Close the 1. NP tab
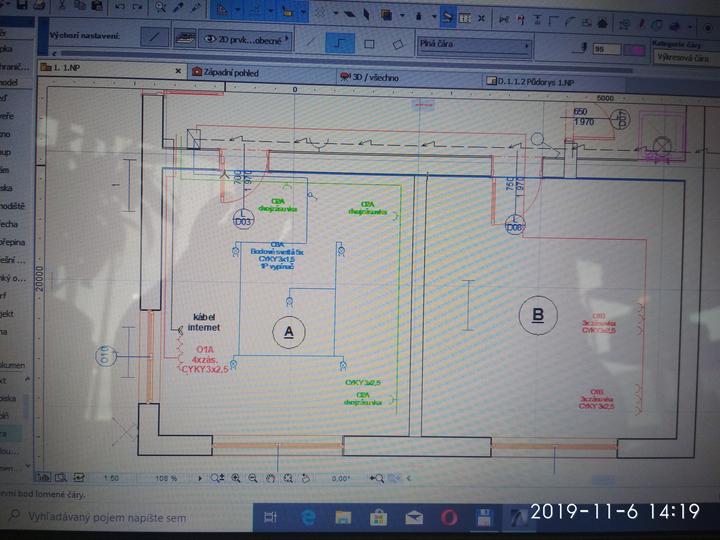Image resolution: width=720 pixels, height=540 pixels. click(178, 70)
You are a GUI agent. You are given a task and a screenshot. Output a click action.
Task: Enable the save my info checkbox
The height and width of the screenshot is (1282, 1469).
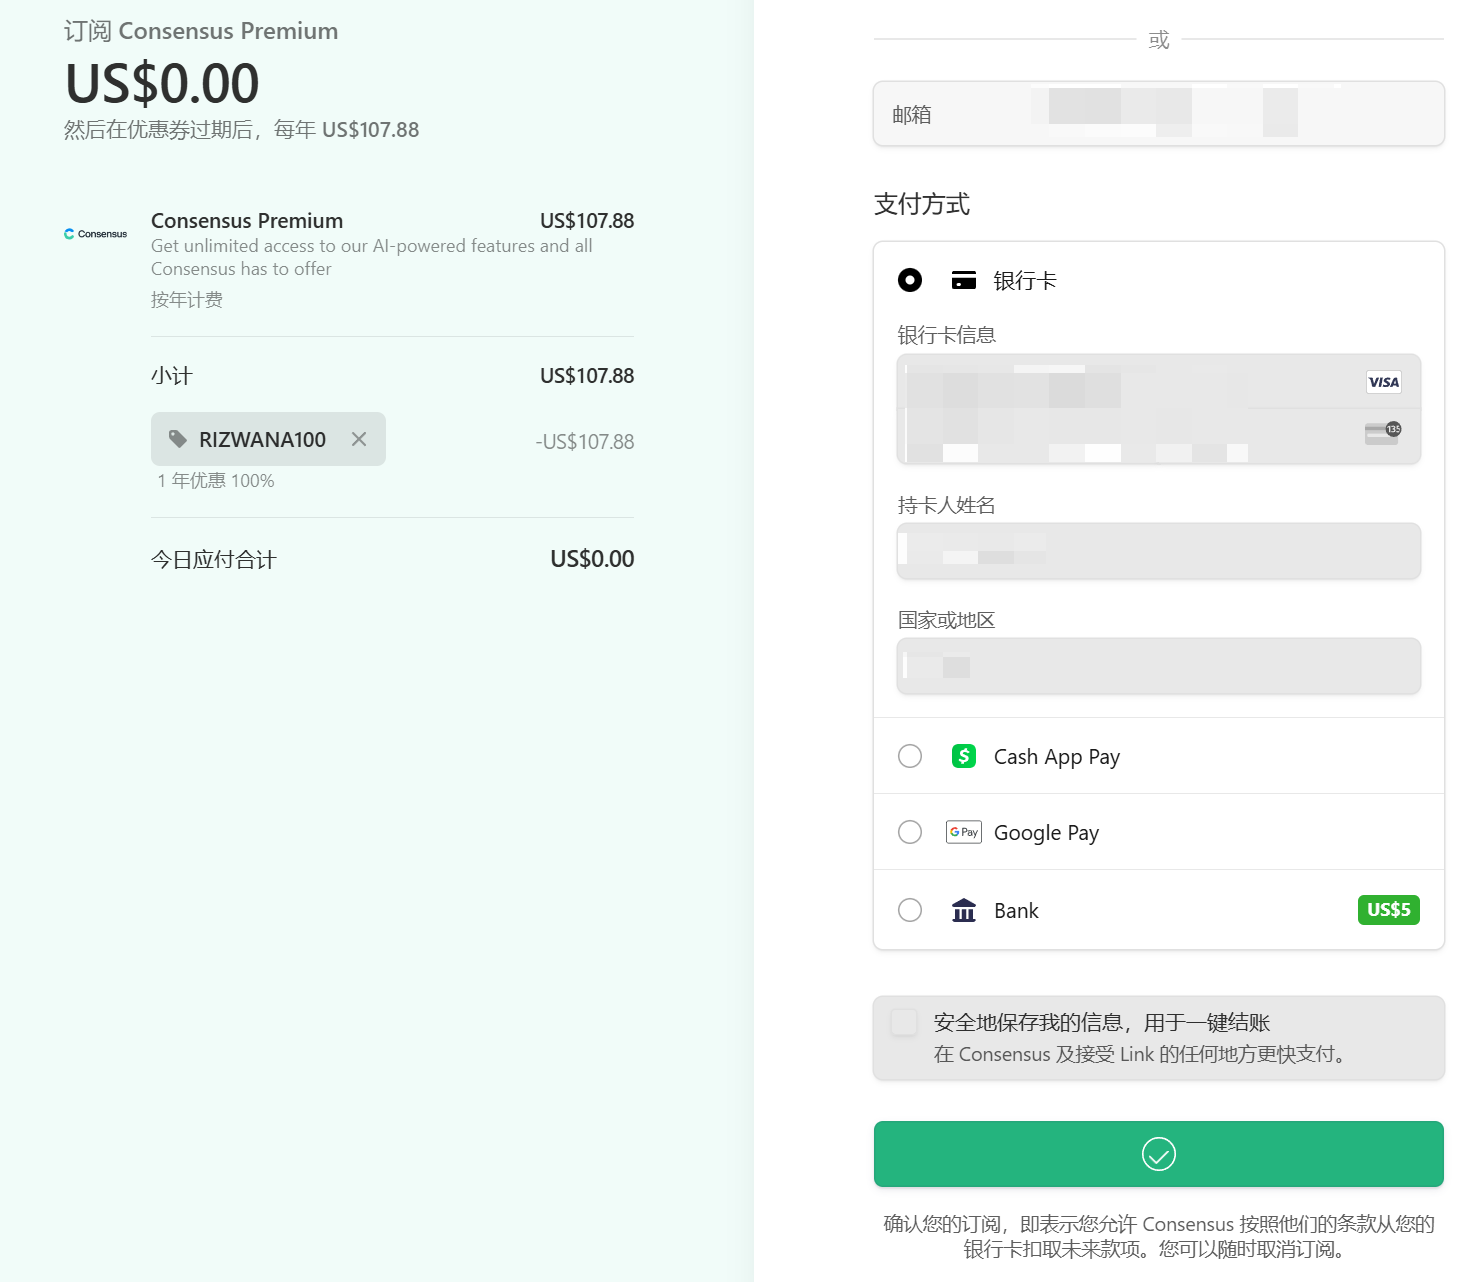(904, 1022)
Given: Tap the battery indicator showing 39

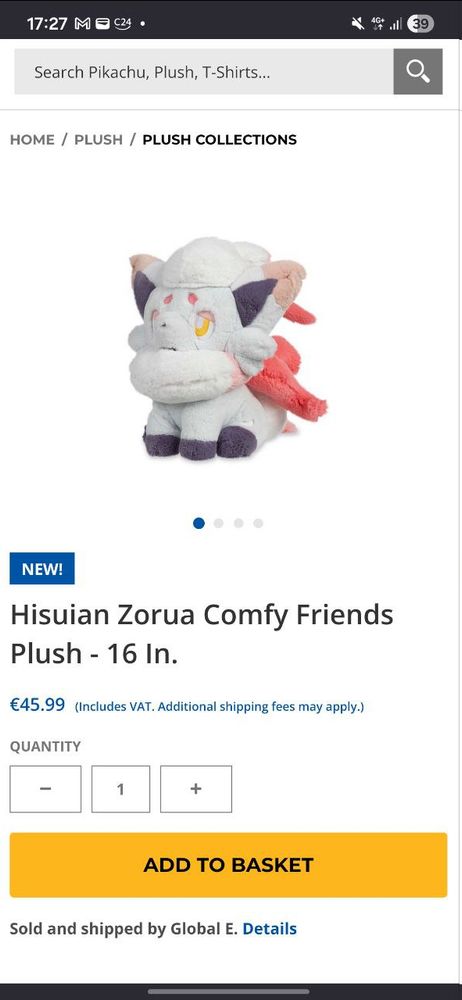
━━━
#### What is expected:
Skip the pictures. Write out exactly the lines from the one with "The height and" through the last line of the listing, both ends included, and nothing more.

#### Solution for this problem:
The height and width of the screenshot is (1282, 1469).
(904, 1022)
Given: Tap the battery indicator showing 39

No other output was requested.